● **PROMPT**
Revise the entries from the line with "This screenshot has height=471, width=1568." through the end of the entries, replacing "Instruction" with "Command" and keeping everything else unchanged; leave the pictures out.

● **MATERIAL FOR THIS TASK**

↓↓↓

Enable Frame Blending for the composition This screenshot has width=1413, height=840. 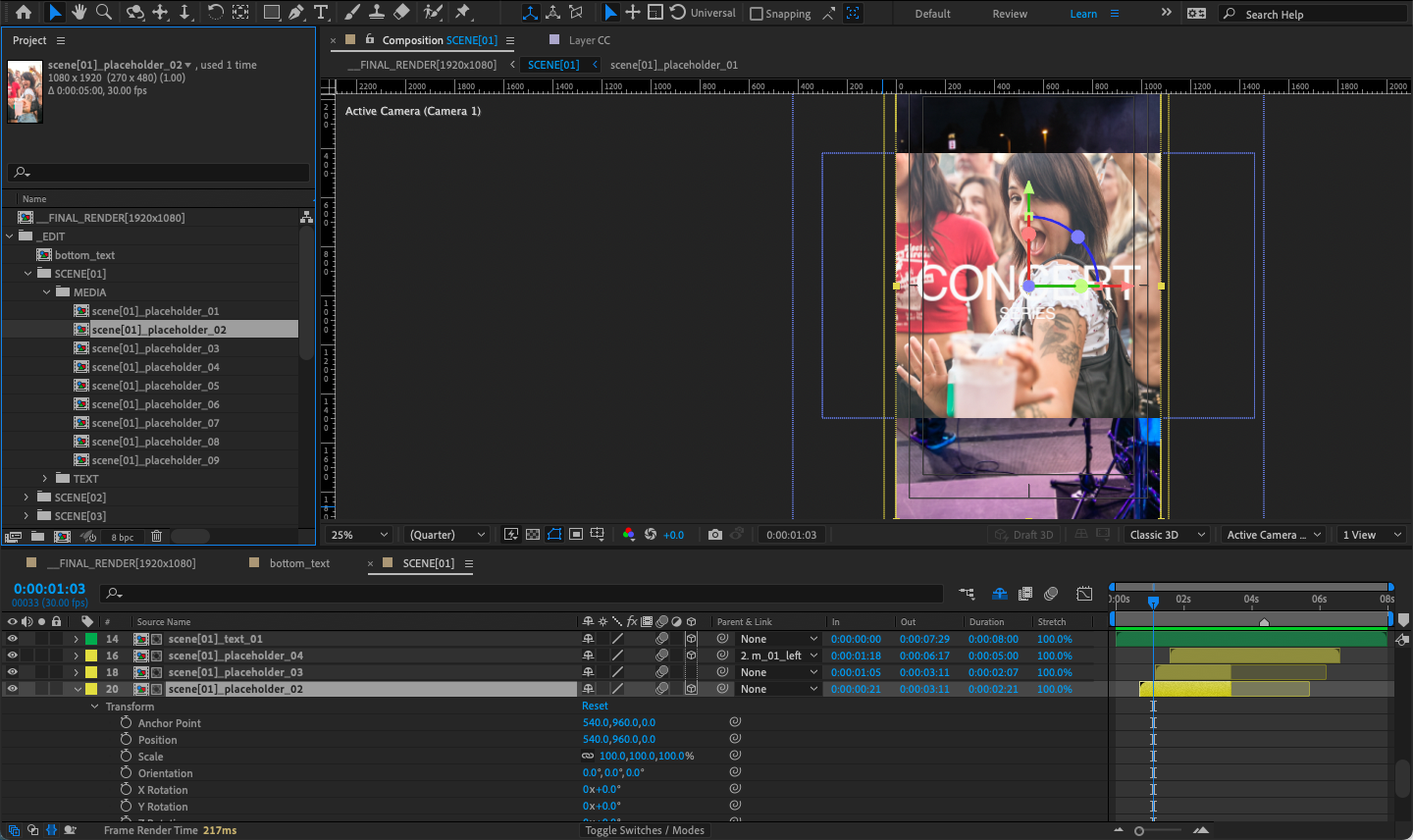[1023, 593]
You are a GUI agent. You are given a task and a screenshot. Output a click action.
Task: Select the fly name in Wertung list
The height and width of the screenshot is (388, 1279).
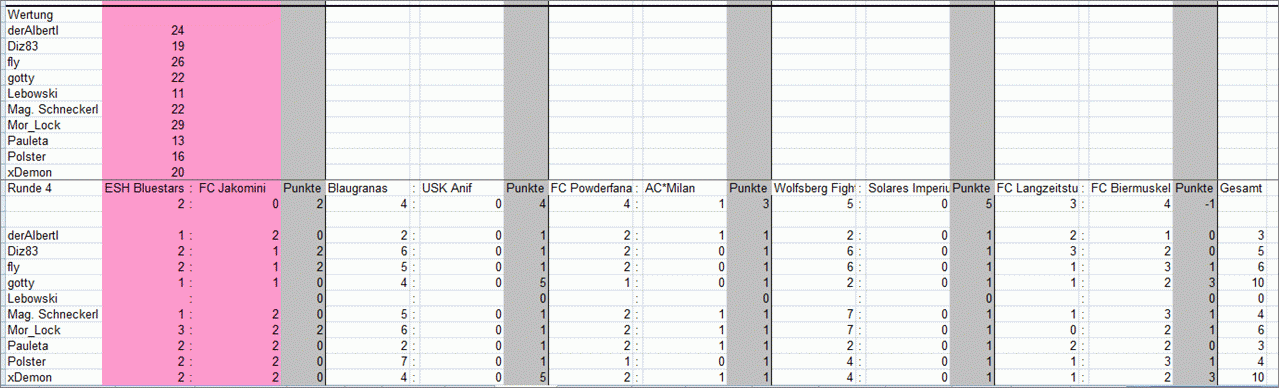click(52, 62)
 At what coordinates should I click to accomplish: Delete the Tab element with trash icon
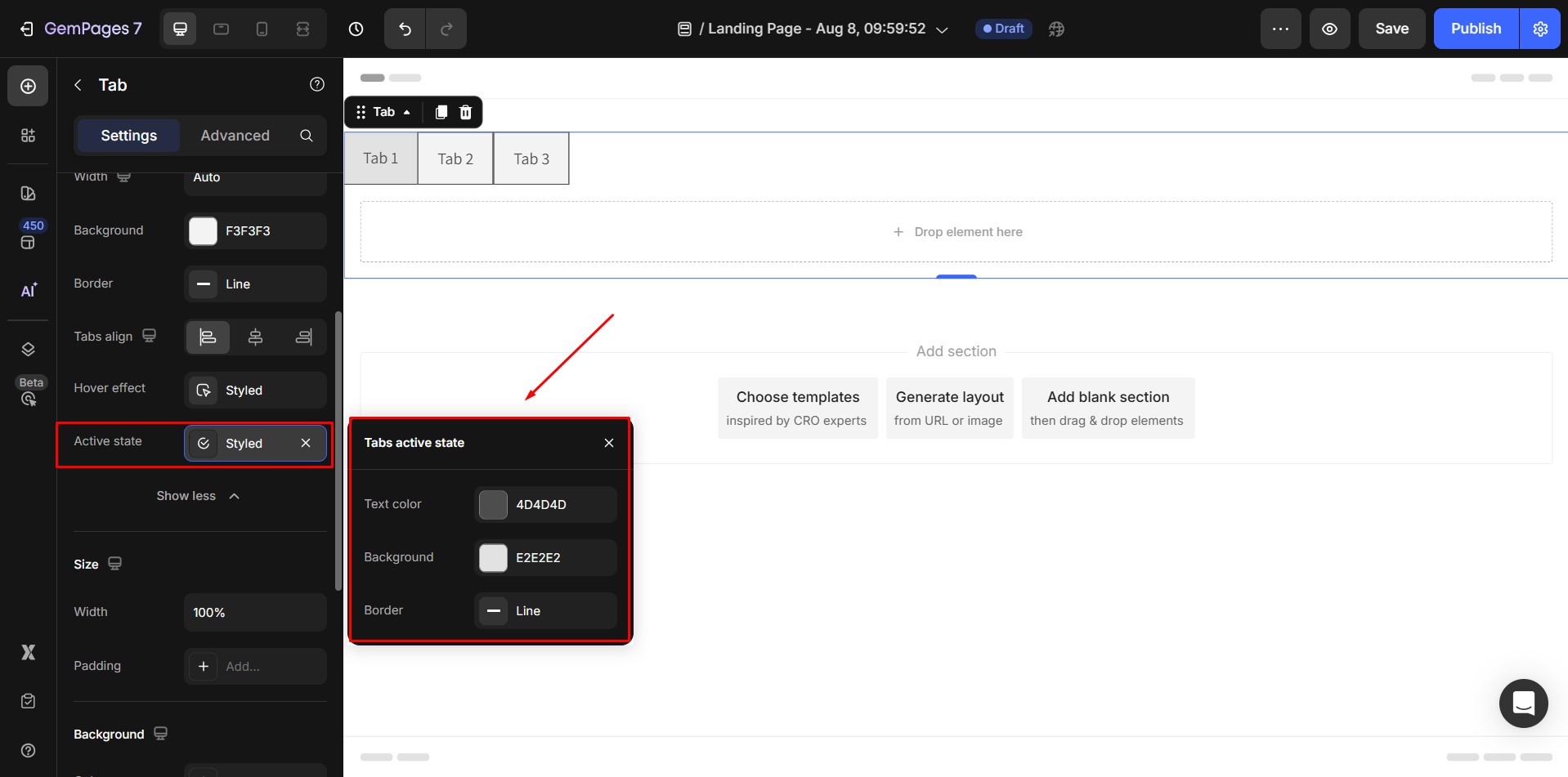pyautogui.click(x=465, y=112)
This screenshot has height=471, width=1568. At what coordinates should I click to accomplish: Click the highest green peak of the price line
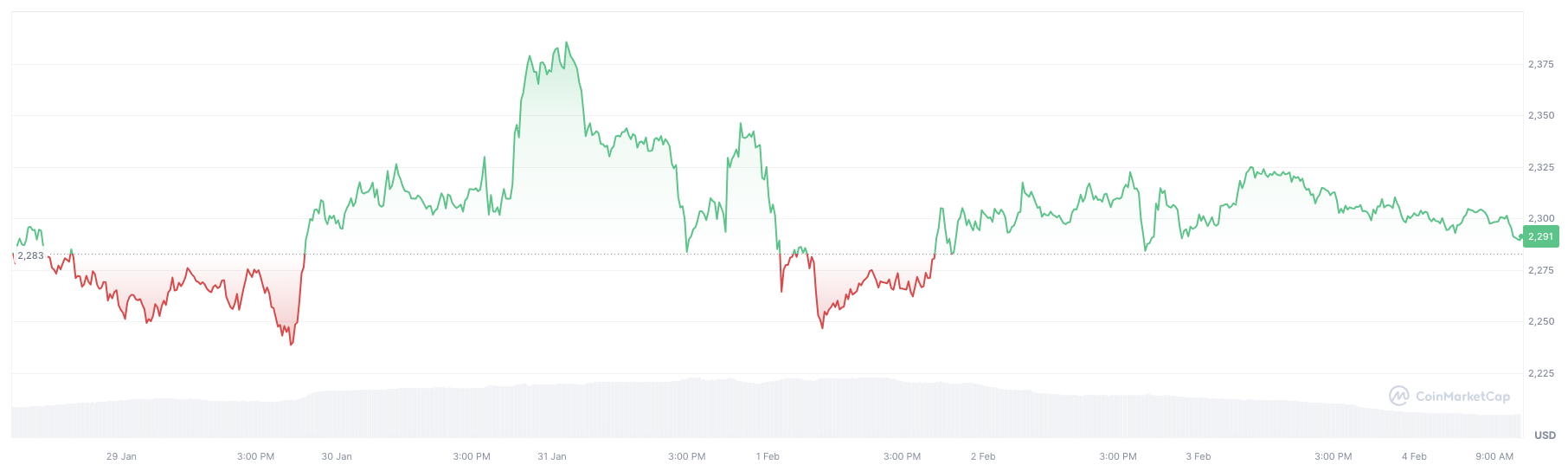566,42
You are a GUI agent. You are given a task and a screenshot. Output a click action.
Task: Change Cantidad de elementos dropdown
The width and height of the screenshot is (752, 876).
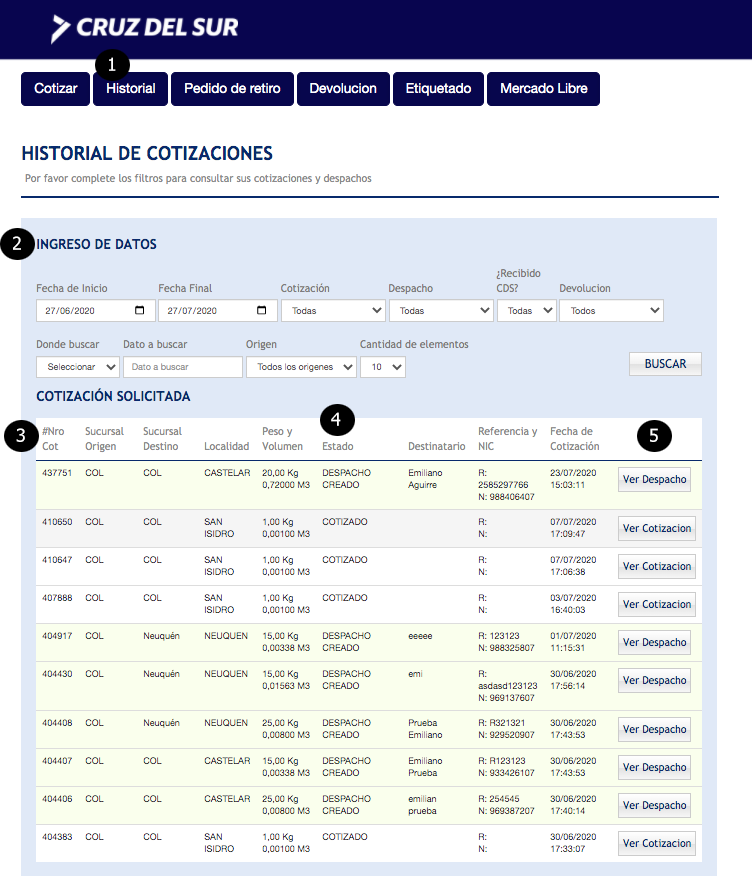coord(382,367)
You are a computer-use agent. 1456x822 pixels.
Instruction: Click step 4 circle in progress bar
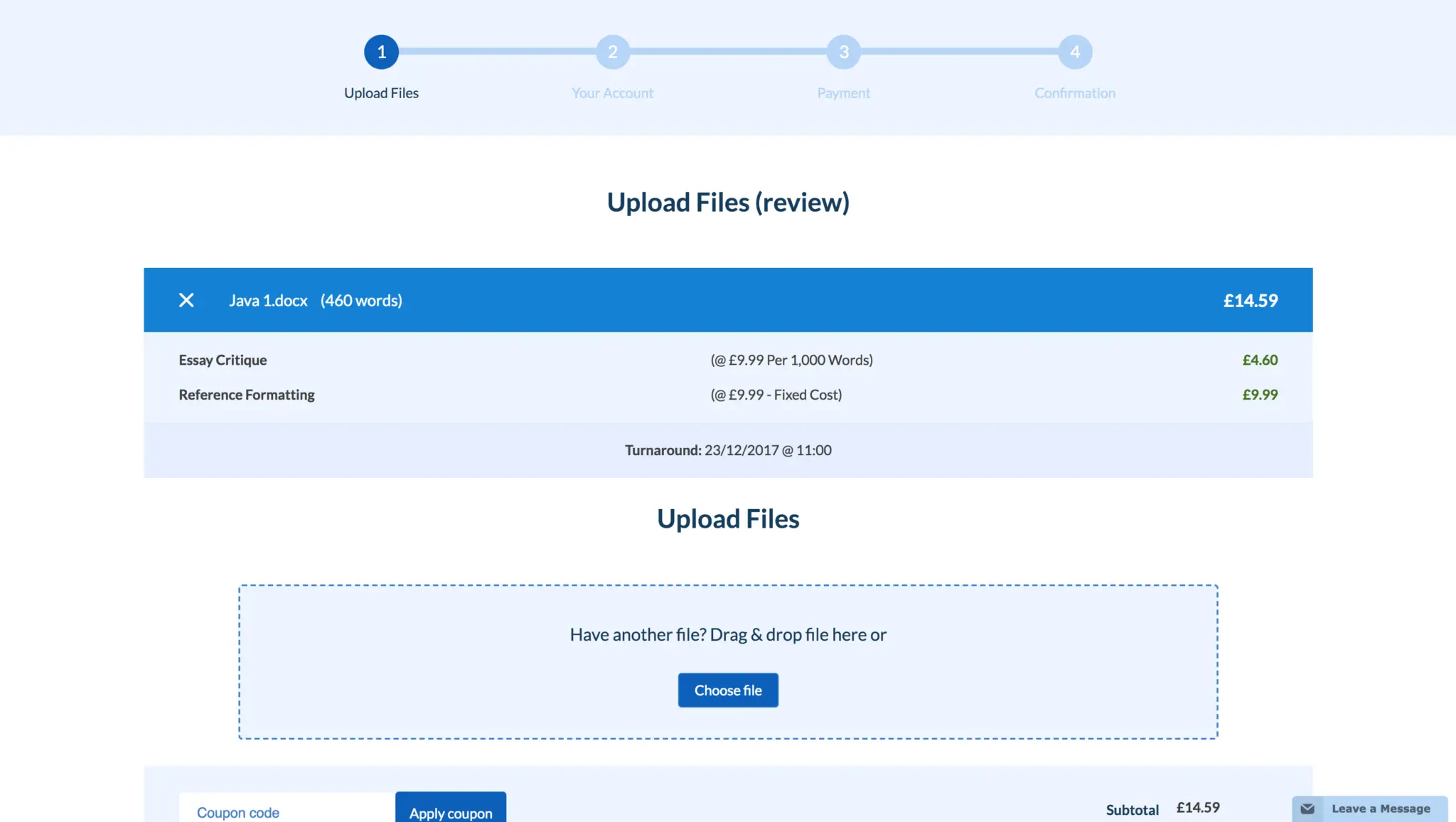(1074, 52)
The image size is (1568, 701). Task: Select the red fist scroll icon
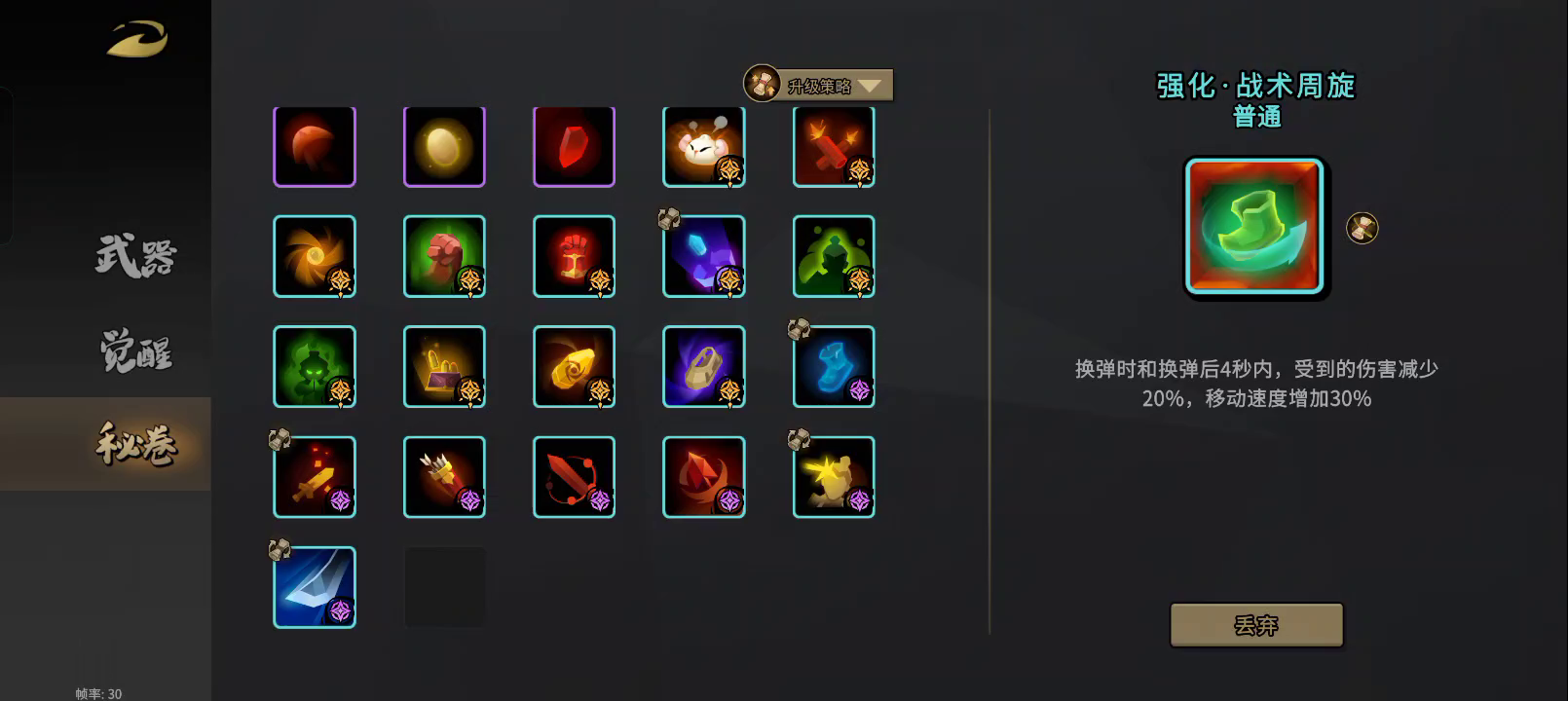[574, 256]
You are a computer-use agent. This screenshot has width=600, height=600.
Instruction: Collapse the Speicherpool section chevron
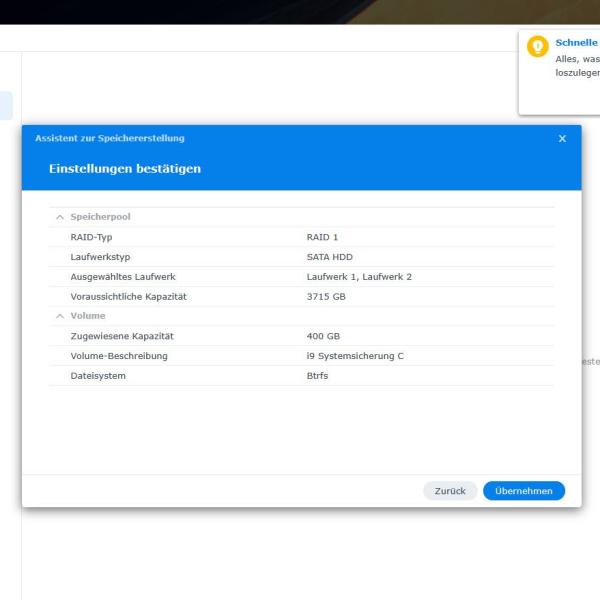[x=60, y=217]
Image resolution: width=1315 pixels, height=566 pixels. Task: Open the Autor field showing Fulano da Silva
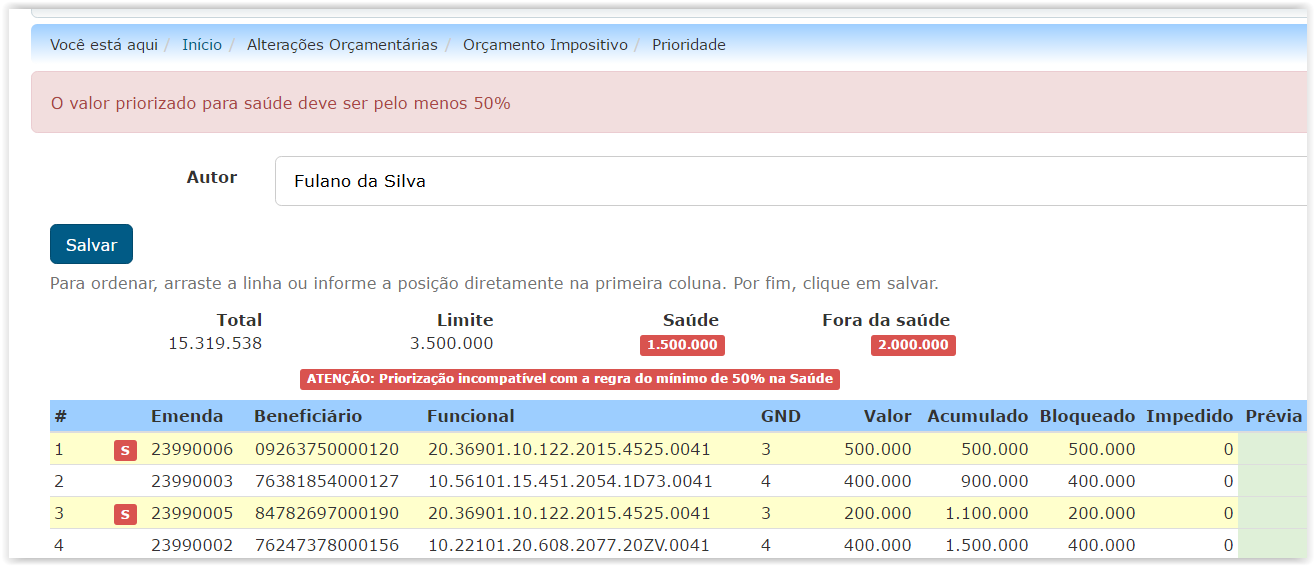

↑↑↑

● **SOLUTION TO THIS TASK**
This screenshot has height=471, width=1568. At what coordinates should I click to accomplish: Click the highest green peak of the price line
566,42
You are a GUI agent. You are given a task and a screenshot. Output a click action.
Task: Change Cantidad de elementos dropdown
The width and height of the screenshot is (752, 876).
coord(382,367)
You are a computer-use agent. 1456x822 pixels.
Command: Click step 4 circle in progress bar
(1074, 52)
The image size is (1568, 701). Task: Select the red fist scroll icon
[574, 256]
You are a computer-use agent. This screenshot has width=600, height=600.
Command: Collapse the Speicherpool section chevron
[x=60, y=217]
Image resolution: width=1315 pixels, height=566 pixels. Task: Open the Autor field showing Fulano da Silva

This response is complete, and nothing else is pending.